Saved data entries
▶
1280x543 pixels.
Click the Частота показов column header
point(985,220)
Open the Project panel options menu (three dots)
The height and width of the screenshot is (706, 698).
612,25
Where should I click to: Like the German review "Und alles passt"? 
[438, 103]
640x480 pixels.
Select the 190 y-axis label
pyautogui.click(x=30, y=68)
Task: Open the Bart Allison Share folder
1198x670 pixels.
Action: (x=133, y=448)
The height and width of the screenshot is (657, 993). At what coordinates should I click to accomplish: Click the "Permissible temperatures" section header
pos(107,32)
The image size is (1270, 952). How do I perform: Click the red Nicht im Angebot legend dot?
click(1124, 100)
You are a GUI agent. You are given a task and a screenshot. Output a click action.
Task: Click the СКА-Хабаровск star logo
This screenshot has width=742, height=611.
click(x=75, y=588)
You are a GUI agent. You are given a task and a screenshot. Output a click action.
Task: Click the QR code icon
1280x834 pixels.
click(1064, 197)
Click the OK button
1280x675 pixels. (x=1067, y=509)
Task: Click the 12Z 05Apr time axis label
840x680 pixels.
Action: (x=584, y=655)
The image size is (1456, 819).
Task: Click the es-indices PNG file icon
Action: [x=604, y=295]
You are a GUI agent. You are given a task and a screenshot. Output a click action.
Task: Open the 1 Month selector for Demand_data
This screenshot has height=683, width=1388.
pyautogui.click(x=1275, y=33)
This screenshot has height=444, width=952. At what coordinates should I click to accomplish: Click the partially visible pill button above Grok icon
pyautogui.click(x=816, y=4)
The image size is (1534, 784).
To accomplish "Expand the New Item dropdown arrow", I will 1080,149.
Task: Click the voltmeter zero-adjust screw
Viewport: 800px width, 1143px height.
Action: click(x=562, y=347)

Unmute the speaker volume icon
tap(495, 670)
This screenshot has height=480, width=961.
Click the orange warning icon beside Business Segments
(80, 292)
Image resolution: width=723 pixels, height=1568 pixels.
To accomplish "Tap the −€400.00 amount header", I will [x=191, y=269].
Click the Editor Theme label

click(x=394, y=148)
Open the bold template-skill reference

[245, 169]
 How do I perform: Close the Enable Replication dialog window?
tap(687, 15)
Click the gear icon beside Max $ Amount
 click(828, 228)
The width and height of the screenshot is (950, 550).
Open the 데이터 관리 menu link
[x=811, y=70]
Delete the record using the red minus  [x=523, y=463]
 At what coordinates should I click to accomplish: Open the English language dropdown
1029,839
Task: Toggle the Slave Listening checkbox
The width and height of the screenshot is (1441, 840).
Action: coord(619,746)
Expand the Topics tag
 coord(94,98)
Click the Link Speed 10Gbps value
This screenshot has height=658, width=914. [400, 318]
◀
All of the records must be retyped exactly as they are.

#### [SOLUTION FOR THIS PROBLEM]
1280x543 pixels.
Click the Частота показов column header
point(985,220)
Open the Project panel options menu (three dots)
The height and width of the screenshot is (706, 698).
612,25
Where should I click to: Like the German review "Und alles passt"? 
[438, 103]
640x480 pixels.
Select the 190 y-axis label
pyautogui.click(x=30, y=68)
Task: Open the Bart Allison Share folder
1198x670 pixels.
Action: (x=133, y=448)
The height and width of the screenshot is (657, 993). At what coordinates should I click to accomplish: Click the "Permissible temperatures" section header
pos(107,32)
The image size is (1270, 952). How do I perform: Click the red Nicht im Angebot legend dot?
click(1124, 100)
You are a GUI agent. You are given a task and a screenshot. Output a click action.
Task: Click the СКА-Хабаровск star logo
This screenshot has width=742, height=611.
click(x=75, y=588)
You are a GUI agent. You are given a task and a screenshot. Output a click action.
Task: Click the QR code icon
1280x834 pixels.
click(1064, 197)
Click the OK button
1280x675 pixels. (x=1067, y=509)
Task: Click the 12Z 05Apr time axis label
840x680 pixels.
Action: (x=584, y=655)
The image size is (1456, 819).
Task: Click the es-indices PNG file icon
Action: [x=604, y=295]
You are a GUI agent. You are given a task and a screenshot. Output a click action.
Task: Open the 1 Month selector for Demand_data
This screenshot has height=683, width=1388.
pyautogui.click(x=1275, y=33)
This screenshot has height=444, width=952. At what coordinates should I click to accomplish: Click the partially visible pill button above Grok icon
pyautogui.click(x=816, y=4)
The image size is (1534, 784).
To accomplish "Expand the New Item dropdown arrow", I will 1080,149.
Task: Click the voltmeter zero-adjust screw
Viewport: 800px width, 1143px height.
Action: click(x=562, y=347)

Unmute the speaker volume icon
tap(495, 670)
This screenshot has height=480, width=961.
Click the orange warning icon beside Business Segments
(80, 292)
Image resolution: width=723 pixels, height=1568 pixels.
To accomplish "Tap the −€400.00 amount header", I will [x=191, y=269].
Click the Editor Theme label

click(x=394, y=148)
Open the bold template-skill reference

[245, 169]
 How do I perform: Close the Enable Replication dialog window?
tap(687, 15)
Click the gear icon beside Max $ Amount
 click(828, 228)
The width and height of the screenshot is (950, 550).
Open the 데이터 관리 menu link
[x=811, y=70]
Delete the record using the red minus  [x=523, y=463]
 At what coordinates should I click to accomplish: Open the English language dropdown
1029,839
Task: Toggle the Slave Listening checkbox
The width and height of the screenshot is (1441, 840).
Action: coord(619,746)
Expand the Topics tag
 coord(94,98)
Click the Link Speed 10Gbps value
This screenshot has height=658, width=914. [400, 318]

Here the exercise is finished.